▸ EXERCISE AIM:
Which of the lines below mention the word "computer"? Pull each one out.

DATASET CONTENT START

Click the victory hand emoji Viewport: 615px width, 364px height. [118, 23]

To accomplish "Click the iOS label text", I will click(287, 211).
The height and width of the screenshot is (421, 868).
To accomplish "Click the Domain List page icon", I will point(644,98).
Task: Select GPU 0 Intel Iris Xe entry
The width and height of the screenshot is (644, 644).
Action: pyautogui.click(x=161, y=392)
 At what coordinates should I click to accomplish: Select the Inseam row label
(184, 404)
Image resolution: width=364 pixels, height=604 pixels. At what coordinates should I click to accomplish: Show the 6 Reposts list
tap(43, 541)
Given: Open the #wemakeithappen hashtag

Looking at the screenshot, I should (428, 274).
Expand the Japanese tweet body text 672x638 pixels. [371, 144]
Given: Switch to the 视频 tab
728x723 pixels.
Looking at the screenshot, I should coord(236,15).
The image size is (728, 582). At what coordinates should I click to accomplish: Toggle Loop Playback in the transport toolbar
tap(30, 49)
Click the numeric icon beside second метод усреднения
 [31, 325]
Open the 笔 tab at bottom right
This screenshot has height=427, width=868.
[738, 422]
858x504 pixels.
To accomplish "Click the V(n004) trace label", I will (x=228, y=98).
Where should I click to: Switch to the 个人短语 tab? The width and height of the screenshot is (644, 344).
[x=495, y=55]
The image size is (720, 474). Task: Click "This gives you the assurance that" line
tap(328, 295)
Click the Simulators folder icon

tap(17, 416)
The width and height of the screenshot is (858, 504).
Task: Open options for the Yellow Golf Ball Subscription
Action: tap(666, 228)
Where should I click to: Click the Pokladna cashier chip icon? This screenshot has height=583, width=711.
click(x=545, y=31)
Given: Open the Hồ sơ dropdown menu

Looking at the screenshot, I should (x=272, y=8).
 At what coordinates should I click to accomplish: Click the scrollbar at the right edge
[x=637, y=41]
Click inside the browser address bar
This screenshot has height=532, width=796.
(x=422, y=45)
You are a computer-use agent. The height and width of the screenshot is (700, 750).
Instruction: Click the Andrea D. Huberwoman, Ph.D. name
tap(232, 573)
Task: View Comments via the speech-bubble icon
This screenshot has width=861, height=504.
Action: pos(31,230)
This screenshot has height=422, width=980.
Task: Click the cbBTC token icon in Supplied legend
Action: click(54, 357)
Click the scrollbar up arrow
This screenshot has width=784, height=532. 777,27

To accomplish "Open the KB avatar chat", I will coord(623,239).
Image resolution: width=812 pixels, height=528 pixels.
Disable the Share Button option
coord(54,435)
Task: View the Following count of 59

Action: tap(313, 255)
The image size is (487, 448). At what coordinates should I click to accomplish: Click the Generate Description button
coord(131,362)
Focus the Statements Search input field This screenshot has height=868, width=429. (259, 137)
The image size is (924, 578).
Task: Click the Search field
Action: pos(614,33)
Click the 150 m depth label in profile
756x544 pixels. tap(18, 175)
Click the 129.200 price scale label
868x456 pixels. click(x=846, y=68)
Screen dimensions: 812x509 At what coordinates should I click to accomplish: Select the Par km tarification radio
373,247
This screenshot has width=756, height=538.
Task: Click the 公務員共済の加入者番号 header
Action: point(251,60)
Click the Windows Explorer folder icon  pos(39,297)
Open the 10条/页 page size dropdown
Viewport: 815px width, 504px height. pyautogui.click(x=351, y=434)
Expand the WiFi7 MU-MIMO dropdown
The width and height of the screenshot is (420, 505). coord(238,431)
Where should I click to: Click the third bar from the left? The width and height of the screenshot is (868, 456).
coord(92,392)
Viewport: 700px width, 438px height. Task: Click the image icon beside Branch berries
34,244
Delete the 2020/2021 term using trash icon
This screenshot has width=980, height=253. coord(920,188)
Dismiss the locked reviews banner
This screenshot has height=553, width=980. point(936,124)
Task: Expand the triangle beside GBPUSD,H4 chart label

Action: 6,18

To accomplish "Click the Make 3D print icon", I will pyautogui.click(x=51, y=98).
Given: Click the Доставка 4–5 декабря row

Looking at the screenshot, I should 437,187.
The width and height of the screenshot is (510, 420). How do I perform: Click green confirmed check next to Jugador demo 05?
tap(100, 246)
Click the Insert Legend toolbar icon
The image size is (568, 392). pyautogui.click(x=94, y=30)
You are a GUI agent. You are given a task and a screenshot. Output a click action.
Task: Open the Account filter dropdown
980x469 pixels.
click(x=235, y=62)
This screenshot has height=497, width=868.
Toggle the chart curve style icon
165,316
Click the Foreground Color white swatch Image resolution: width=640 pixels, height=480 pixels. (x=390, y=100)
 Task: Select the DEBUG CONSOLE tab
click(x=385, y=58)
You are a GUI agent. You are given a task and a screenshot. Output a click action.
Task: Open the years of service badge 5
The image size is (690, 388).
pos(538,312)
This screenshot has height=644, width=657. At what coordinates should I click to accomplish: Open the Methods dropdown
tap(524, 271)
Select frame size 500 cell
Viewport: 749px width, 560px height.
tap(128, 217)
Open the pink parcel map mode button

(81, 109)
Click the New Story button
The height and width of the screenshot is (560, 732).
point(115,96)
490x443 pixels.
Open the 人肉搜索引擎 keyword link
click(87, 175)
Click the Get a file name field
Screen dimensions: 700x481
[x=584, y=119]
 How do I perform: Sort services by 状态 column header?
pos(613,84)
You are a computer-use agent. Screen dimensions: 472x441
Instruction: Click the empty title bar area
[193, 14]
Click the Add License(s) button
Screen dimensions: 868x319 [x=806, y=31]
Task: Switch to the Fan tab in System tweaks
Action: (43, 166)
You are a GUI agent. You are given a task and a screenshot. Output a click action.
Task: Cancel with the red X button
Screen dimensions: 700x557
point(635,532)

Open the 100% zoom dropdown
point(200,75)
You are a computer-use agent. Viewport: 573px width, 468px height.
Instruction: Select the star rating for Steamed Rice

DATASET CONTENT END

▸ RESPONSE TO THE TASK:
You are a computer-use agent. The height and width of the screenshot is (700, 750).
You are a computer-use agent. Screen dimensions: 472x441
You are a computer-use agent. Viewport: 573px width, 468px height.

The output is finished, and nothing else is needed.